Ivan Panchenko <i.panchenko@xxxxxxxxxxxxxx> · Wed, 26 Jan 2022 00:33:03 +0300

On 26.01.2022 00:21, benj.dev@xxxxxxxxxxx wrote:
Le 25/01/2022 à 18:10, Shaozhong SHI a écrit :
There is a short of a function in the standard Postgres to do the 
following:

It is easy to count the number of occurrence of words, but it is 
rather difficult to count the number of occurrence of phrases.

For instance:

A cell of value:  'Hello World' means 1 occurrence a phrase.

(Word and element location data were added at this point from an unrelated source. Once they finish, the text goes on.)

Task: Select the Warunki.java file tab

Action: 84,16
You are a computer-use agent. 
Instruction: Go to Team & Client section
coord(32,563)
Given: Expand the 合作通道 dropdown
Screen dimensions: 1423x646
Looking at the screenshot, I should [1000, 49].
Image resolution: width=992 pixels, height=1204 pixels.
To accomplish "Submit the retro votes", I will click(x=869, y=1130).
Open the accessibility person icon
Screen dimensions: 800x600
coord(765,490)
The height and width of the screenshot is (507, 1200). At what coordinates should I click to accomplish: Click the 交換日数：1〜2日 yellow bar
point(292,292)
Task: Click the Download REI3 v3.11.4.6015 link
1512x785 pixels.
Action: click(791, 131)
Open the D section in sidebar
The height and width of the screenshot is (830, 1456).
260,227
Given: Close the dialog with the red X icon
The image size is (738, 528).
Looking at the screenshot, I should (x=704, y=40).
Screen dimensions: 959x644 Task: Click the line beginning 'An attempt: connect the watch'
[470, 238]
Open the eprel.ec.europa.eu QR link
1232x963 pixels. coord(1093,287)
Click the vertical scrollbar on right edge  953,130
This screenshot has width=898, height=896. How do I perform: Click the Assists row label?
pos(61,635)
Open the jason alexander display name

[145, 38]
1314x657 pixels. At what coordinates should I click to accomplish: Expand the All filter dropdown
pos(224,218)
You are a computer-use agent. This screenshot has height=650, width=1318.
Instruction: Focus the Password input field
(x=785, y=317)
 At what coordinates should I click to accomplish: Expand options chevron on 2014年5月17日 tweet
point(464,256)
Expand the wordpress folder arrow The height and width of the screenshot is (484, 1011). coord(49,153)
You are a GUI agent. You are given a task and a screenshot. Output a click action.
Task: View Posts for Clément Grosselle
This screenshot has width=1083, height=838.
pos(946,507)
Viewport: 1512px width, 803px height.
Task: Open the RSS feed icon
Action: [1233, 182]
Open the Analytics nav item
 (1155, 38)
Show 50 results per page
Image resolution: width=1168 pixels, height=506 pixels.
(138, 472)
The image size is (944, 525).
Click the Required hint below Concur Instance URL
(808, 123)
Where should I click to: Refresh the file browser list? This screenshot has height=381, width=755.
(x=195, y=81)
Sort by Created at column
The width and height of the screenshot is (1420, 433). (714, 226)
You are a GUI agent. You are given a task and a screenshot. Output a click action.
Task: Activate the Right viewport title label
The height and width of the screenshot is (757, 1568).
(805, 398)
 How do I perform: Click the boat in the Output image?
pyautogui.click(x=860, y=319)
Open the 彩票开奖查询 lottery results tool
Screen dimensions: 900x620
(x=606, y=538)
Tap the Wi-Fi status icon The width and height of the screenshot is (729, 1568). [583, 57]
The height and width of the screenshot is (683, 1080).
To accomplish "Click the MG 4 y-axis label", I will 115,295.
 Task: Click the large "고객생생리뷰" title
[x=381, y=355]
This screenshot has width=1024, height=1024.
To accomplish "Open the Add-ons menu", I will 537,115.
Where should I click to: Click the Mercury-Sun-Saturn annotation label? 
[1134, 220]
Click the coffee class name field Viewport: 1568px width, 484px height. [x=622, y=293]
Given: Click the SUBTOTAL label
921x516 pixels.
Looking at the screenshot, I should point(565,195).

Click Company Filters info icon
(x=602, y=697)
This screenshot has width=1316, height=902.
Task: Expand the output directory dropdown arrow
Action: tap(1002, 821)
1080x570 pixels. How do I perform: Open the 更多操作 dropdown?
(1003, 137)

A cell of value: 'Hello World World Hello' means no occurrence of any 
repeated phrase.

But, A cell of value: 'Hello World World Hello Hello World' means 2 
occurrences of 'Hello World'.

'The City of London, London' also has no occurrences of any repeated 
phrase.

Anyone has got such a function to check out the number of occurrence 
of any repeated phrases?

Regards,

David

Don't know if it's exactly what you want, but you can replace all 
occurence of the phrase in the text by empty string and compute the 
diff between the initial and the result and next divide by the length 
of your phrase.

Example :
WITH x AS (SELECT 'toto like tata and toto like titi and toto like 
tutu' , 'toto like' phrase)
SELECT (char_length(texte) - char_length(replace(texte, phrase, ''))) 
/ char_length(phrase) AS nb_occurence
FROM x

This works if the user knows the phrase. As far as I understood, the 
phrase is not known, and user wants to count number of repeats of any 
phrases.
Of course this can be done with recursive CTE. Split into words, 
generate all phrases (AFAIK requires recursion), then group and count.

But probably in PL/Perl this could be done  more effectively.